Go is not C, so there is not an extreme fast way to merge slices
The builtin make
function may be used to allocate a slice.
As Go is a memory safe language which tries to remove the unspecified behaviors in C,
all the elements allocated by a make
call will be reset to zero in the make
call.
Go toolchain 1.15 introduces an optimization
to avoid resetting some elements allocated in a make
call presenting in the following alike code.
// x is a slice which element type is T.
// n is an integer expression, either constant or not.
y = make([]T, n)
copy(y, x)
// Only the elements within y[len(x):] will be reset.
For other scenarios, make
calls will still reset elements,
which is often unnecessary in practice.
For example, the make
call in the following code.
func MergeSlices(data ...[]int) []int {
n := 0
for _, s := range data {
n += len(s)
}
r := make([]int, 0, n)
for _, s := range data {
r = append(r, s...)
}
return r
}
That means there is not an extreme fast way to merge slices in Go.
How large is the performance downgrade caused by the unnecessary element resetting?
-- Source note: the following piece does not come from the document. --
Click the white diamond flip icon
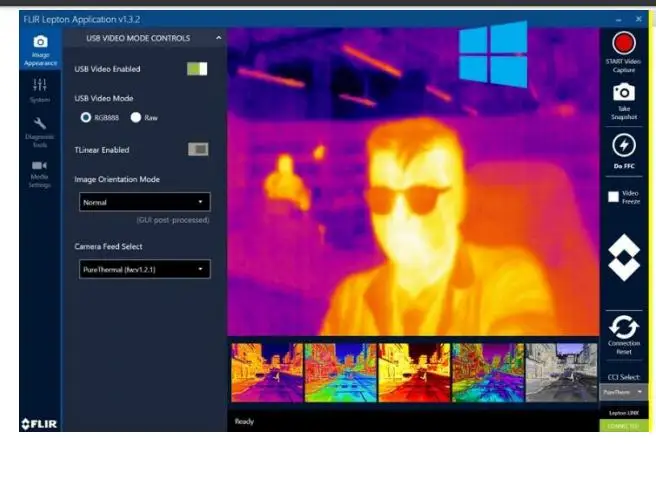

From 1% to 45%, depending on sizes of the merged slices and CPU models. For example, on my machine, the downgrade in merging the 3 slices shown in the following code is about 20%.
package main
import "testing"
var (
x = make([]byte, 10000)
y = make([]byte, 20000)
z = make([]byte, 50000)
w = MergeSlices(x, y, z)
r [128][]byte
)
func MergeSlices(data ...[]byte) []byte {
type _ int
n := 0
for _, s := range data {
n += len(s)
}
r := make([]byte, 0, n)
for _, s := range data {
r = append(r, s...)
}
return r
}
func ClearSlice(data []byte) []byte {
type _ int
// The following loop will be optimized
// as a memclr call internally.
for i := range data {
data[i] = 0
}
return data
}
func Benchmark_MergeSlices(b *testing.B) {
for i := 0; i < b.N; i++ {
r[i&127] = MergeSlices(x, y, z)
}
}
func Benchmark_ClearSlice(b *testing.B) {
for i := 0; i < b.N; i++ {
r[i&127] = ClearSlice(w)
}
}
The benchmark result:
goos: linux
goarch: amd64
cpu: Intel(R) Core(TM) i5-4210U CPU @ 1.70GHz
Benchmark_MergeSlices-4 66850 17283 ns/op 81920 B/op 1 allocs/op
Benchmark_ClearSlice-4 375154 2998 ns/op 0 B/op 0 allocs/op
2998.0 / (17283 - 2998) == 0.21
(The methodology used in this article is in a rough way. So I accept Axel Wagner's criticism.)
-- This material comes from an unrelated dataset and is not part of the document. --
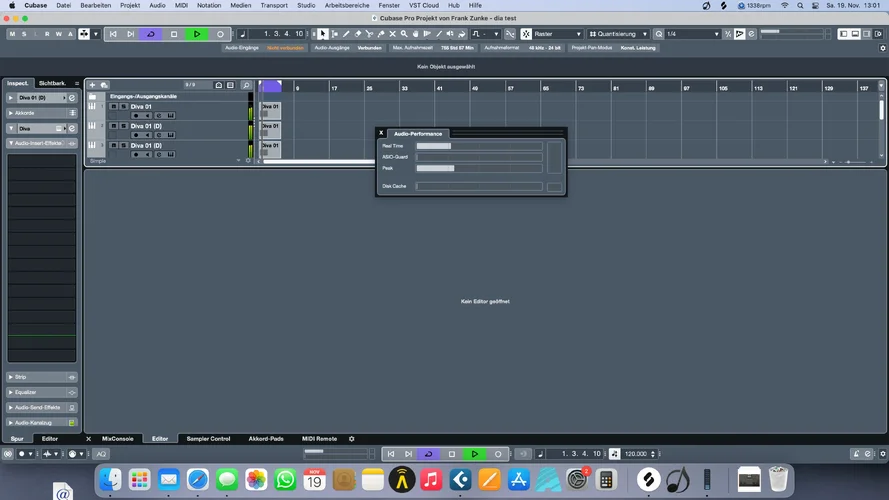
Task: Close the Audio-Performance window
Action: coord(381,132)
Please follow the official Twitter account of Go 101, @go100and1, to learn some Go details, facts, tips, etc, and read some Go articles from time to time.
Go 101 is a series of books about Go programming.
Books in Go 101 series
- Go (Fundamentals) 101 focuses on Go syntax/semantics (except custom generics related) and all kinds of runtime related things.
- Go Optimizations 101 provides some code performance optimization tricks, tips, and suggestions.
- Go Details & Tips 101 collects many details and provides several tips in Go programming.
- Go Generics 101 explains Go custom generics in detail.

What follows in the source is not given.